Em sua edição desta semana, VEJA revela como o traficante Fernandinho Beira-Mar, mesmo estado atrás das grades, segue no comando de sua milionária estrutura criminosa – e ordena sequestros e assassinatos. A história brasileira é rica em exemplos de bandidos que zombam das autoridades. Foi assim com Leonardo Pareja, em 1996. O bandido chegou a conceder entrevistas a programas de TV enquanto mantinha refém uma menina de 13 anos – sempre para zombar das autoridades que não o capturavam. Foi ele também que, diante da incompetência das autoridades, conduziu as negociações que puseram fim a uma das maiores rebeliões do país. A seguir entenda como, cada um a seu modo, Pareja e Beira-Mar riram da polícia brasileira.
Leonardo Pareja, 22 anos, o bandido da luz do flash, andava quieto desde setembro do ano passado, quando sequestrou uma menina na Bahia, passou mais de um mês escapando da polícia, ao mesmo tempo em que dava entrevistas por telefone esculhambando a ação policial. Daquela vez, entregou-se – a uma repórter da Globo – depois de se esconder por mais de um mês, e isso lhe rendeu mais reportagens. A aparição da semana passada foi bem mais curta, só durou sete dias, mas foi muito mais marcante. No mais longo motim da história policial brasileira, acabou sendo Pareja – criminoso condenado a nove anos por roubo e assalto a mão armada – quem promoveu as negociações entre presos e o governo. Acabou espetando um nariz de palhaço no rosto do governador Maguito Vilela, em todo o governo goiano e, por que não?, no do ministro Nelson Jobim, da Justiça.
Essa é a moral da história: a atuação de Pareja mostrou que se vive, nas penitenciárias brasileiras, uma situação de beira de abismo, em que as autoridades policiais e governamentais delegam a um criminoso a execução de tarefas que deveriam ser suas, como debelar uma rebelião e garantir a vida dos reféns. Na realidade, Pareja se mostrou um talento excepcional para manipular os meios de comunicação. Enquanto durou a rebelião, seu nome saiu nos jornais todas as manhãs, sempre na primeira página. Também se tornou a principal atração dos telejornais, à noite. Não há nada mais monótono do que motim em penitenciária, mas o bandido sabia como tornar a rebelião de Goiânia uma atração à parte. Ele gosta de colocar-se como uma lenda do crime e comparar-se com o criminoso Lúcio Flávio ou com o Bandido da Luz Vermelha, cujas vidas foram contadas pelo cinema. Em todas as suas ações, Pareja humilhou a polícia e o governo e só atraiu simpatia.

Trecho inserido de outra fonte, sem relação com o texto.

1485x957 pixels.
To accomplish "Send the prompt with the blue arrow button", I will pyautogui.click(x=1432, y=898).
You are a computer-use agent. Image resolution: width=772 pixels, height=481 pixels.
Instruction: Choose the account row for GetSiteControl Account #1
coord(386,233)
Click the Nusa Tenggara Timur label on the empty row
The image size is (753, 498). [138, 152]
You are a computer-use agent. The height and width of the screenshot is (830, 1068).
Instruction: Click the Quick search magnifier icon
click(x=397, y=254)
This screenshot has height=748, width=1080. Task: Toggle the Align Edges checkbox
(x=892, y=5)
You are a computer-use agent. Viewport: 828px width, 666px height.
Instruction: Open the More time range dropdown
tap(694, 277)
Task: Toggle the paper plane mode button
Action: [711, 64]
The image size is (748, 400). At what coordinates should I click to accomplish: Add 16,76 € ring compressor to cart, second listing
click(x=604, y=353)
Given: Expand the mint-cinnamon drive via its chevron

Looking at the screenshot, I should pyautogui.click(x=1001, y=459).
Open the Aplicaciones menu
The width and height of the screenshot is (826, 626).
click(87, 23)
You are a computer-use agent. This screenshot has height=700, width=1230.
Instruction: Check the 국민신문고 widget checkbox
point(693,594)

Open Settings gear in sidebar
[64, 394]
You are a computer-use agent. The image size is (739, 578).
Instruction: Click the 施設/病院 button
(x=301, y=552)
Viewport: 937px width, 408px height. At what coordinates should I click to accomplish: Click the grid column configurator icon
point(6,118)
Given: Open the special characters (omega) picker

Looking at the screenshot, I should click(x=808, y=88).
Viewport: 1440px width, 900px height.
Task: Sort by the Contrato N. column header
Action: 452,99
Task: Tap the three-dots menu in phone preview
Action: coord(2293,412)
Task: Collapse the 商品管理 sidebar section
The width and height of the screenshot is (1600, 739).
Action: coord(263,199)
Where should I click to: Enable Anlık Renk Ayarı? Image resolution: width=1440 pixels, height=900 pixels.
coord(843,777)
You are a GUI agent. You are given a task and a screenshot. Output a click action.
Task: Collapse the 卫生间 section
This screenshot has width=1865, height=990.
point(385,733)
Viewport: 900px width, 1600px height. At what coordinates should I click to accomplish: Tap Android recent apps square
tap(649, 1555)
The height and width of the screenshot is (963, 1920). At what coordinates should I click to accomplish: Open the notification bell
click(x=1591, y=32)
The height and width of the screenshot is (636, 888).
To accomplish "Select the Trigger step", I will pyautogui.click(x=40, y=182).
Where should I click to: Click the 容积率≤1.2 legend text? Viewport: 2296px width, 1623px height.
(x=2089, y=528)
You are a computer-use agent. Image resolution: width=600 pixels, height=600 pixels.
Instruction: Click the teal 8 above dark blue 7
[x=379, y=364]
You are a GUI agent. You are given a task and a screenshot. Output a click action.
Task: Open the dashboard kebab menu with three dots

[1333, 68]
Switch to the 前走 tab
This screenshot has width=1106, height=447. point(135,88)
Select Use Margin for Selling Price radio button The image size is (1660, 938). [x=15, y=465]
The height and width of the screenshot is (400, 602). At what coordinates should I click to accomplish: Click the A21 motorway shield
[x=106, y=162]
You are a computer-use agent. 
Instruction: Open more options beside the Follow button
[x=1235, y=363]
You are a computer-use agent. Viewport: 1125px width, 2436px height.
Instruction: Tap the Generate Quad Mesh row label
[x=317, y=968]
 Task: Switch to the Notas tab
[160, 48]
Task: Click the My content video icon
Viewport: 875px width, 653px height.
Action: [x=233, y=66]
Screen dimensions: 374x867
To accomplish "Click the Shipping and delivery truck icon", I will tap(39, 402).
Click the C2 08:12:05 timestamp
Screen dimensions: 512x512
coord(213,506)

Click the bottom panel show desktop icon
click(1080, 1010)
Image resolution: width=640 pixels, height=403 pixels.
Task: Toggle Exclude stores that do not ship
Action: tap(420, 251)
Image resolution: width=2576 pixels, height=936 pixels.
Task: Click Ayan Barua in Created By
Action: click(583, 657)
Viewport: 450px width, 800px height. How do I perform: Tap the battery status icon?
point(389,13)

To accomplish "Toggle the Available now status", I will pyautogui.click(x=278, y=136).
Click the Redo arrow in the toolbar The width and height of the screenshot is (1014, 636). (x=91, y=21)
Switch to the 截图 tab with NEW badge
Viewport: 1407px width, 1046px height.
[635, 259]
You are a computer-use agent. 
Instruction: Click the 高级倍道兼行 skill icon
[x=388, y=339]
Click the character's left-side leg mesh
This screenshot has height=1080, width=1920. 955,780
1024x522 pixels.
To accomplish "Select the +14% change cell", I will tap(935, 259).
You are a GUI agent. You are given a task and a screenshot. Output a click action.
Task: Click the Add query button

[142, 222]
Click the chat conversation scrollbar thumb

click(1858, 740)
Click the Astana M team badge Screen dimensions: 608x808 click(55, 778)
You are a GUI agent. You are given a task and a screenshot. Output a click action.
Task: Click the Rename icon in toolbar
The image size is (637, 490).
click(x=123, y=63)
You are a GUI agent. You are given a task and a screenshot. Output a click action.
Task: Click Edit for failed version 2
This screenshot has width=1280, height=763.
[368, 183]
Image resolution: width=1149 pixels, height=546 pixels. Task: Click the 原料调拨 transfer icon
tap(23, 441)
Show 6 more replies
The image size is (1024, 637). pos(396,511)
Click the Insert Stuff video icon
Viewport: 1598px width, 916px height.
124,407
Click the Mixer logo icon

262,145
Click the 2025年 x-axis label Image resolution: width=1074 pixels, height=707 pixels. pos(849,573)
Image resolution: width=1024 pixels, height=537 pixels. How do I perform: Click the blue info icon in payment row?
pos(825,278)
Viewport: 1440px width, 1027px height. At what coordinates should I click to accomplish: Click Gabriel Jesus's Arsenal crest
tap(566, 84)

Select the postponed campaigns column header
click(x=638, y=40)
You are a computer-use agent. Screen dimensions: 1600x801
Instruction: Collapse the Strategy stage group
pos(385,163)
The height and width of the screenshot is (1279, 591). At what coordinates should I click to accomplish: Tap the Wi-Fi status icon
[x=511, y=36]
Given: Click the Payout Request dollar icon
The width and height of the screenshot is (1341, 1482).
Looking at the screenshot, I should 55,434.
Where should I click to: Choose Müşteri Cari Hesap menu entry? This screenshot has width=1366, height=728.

Luiz Fernando da Costa, o Fernandinho Beira-Mar, não é um gênio do mal nem um criminoso dotado de poderes sobrenaturais, mas faz o diabo no cubículo em que está encerrado na Penitenciária Federal de Catanduvas (PR). Sob as barbas do estado, planeja, determina e supervisiona a compra, a venda e a distribuição de centenas de quilos de cocaína e maconha por mês – quando não está ocupado ordenando assassinatos, sequestros e rebeliões. Aos 43 anos, quinze dos quais passados na cadeia, Beira-Mar continua sendo o plenipotenciário líder do tráfico de drogas no país – e a prova viva e debochada da incompetência do sistema peniten¬ciá¬rio brasileiro.
Até 2007, não era possível aferir com precisão o alcance dos negócios do criminoso. Dados colhidos pela Polícia Federal (PF) na Operação Fênix, no entanto, permitiram deslindar a gigantesca estrutura de tráfico que ele comanda por intermédio do Comando Vermelho, a facção criminosa do Rio de Janeiro da qual, mesmo preso, é o líder número 1. Sua quadrilha negocia, em média, 200 quilos de cocaína e 300 quilos de maconha por mês. A cocaína é comprada no Paraguai por 5 000 reais o quilo. Essa quantidade, vendida nas favelas do Rio, seu principal centro de distribuição, rende 12 000 reais. O preço do quilo da maconha sobe de 40 reais para 500 reais. Ou seja: no total, o bandido desembolsa cerca de 1 milhão de reais e embolsa 2,5 milhões de reais – todos os meses.